ICGC Project on Early Onset Prostate Cancer

Prostate cancer is the most frequent malignant tumor in males and the second most frequent cause of cancer-related death. Currently, in Germany, more than 60,000 prostate cancers are diagnosed every year. Although most of these patients are treated in a curative attempt, more than 10,000 German men die from prostate cancer annually.

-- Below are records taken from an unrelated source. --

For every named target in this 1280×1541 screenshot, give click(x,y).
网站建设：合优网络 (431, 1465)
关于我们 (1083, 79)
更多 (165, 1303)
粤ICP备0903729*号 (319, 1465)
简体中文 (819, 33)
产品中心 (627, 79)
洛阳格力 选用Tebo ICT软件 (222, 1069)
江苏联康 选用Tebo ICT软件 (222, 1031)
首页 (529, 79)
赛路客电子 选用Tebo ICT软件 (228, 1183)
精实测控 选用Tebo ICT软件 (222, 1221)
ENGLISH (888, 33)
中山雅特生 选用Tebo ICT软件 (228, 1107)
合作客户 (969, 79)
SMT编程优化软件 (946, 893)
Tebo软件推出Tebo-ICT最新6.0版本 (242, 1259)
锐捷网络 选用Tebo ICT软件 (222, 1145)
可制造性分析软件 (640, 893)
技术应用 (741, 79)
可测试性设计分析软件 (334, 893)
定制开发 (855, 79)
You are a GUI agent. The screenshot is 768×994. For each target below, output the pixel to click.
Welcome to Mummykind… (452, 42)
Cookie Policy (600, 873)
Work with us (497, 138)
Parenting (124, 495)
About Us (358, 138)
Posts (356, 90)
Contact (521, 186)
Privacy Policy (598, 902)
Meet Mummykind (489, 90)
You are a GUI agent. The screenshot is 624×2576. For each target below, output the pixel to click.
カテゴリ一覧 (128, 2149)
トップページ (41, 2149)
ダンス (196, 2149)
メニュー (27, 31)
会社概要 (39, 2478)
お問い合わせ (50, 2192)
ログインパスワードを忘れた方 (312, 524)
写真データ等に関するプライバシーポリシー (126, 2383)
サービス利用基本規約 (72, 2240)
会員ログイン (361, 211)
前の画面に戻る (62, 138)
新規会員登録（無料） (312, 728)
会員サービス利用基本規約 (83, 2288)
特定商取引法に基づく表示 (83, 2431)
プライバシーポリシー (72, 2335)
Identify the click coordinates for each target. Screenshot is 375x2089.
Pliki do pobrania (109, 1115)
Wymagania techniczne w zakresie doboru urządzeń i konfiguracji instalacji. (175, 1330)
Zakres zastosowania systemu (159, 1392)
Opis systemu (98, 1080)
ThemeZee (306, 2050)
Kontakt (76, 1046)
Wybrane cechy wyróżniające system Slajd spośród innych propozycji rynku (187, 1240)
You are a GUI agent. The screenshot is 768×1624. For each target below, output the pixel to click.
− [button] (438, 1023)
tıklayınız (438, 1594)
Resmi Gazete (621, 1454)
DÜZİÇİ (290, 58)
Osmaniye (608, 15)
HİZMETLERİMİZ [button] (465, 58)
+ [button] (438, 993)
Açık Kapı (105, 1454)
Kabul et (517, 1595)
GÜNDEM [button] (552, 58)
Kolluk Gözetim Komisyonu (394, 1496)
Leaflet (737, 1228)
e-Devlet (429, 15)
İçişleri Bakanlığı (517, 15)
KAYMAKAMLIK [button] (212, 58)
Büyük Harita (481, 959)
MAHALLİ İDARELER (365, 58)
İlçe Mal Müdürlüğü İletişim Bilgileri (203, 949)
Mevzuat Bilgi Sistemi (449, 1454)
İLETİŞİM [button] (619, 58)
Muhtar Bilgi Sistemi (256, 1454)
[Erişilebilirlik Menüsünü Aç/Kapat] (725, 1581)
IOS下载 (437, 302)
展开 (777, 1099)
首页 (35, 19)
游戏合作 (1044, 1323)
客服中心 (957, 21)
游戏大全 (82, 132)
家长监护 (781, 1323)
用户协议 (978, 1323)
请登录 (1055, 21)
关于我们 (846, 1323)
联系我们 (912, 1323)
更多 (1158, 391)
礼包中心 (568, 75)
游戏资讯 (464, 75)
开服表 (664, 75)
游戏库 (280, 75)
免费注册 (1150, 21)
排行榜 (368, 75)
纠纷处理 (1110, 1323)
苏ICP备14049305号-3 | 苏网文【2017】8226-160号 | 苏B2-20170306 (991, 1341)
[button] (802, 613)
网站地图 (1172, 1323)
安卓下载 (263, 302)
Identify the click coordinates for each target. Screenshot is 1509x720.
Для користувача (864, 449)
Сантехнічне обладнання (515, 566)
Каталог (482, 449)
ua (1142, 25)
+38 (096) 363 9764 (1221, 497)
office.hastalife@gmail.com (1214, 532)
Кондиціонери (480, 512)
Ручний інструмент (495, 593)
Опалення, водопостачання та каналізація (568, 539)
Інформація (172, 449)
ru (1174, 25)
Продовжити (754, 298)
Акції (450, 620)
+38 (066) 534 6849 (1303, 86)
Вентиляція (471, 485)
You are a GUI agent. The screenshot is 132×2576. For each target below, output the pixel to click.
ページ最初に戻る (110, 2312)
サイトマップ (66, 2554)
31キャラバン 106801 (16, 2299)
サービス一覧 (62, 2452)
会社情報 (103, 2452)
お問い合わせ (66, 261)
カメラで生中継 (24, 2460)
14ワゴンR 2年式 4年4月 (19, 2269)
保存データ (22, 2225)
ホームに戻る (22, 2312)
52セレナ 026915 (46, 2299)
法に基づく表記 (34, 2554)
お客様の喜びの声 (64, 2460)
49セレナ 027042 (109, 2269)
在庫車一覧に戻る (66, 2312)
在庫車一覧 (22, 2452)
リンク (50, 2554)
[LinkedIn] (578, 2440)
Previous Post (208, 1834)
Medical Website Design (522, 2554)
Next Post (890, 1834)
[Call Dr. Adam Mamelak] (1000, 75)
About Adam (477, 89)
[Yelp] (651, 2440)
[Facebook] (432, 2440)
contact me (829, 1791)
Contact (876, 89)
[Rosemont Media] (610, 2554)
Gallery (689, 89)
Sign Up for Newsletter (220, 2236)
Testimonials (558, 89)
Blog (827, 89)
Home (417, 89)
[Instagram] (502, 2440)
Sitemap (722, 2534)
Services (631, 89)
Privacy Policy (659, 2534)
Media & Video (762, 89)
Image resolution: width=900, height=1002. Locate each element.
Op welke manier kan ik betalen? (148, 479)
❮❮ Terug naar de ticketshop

Owing to the demographic changes of our society, a further doubling of prostate cancer incidences during the next 20 years is expected.

Characterization across 292 prostate cancer genomes revealed age-related genomic alterations and a clock-like enzymatic-driven mutational process contributing to the earliest mutations in prostate cancer patients. Our integrative analysis identified four molecular subgroups, including a particularly aggressive subgroup with recurrent duplications associated with increased expression of ESRP1, which we validate in 12,000 tissue microarray tumors (Figure 1). Finally, we combined the patterns of molecular co-occurrence and risk-based subgroup information to deconvolve the molecular and clinical trajectories of prostate cancer from single patient samples (Gerhauser et al., Cancer Cell 2018).

Ongoing projects:

  • Comprehensive characterization of the prostate cancer DNA methylome by whole-genome bisulfite sequencing (Batra et al., in preparation)
  • Prostate cancer heterogeneity deconvolution through single cell profiling of chromatin accessibility and transcriptomic output (in collaboration with Mathieu Lupien as a Joint Tandem Research Project within the DKFZ-Princess Margaret Cancer Center Clinician and Medical Scientist Program, Furlano et al., in preparation)
  • The epigenome landscape of prostate cancer (collaborative project in the Pan-Prostate Cancer Group (PPCG).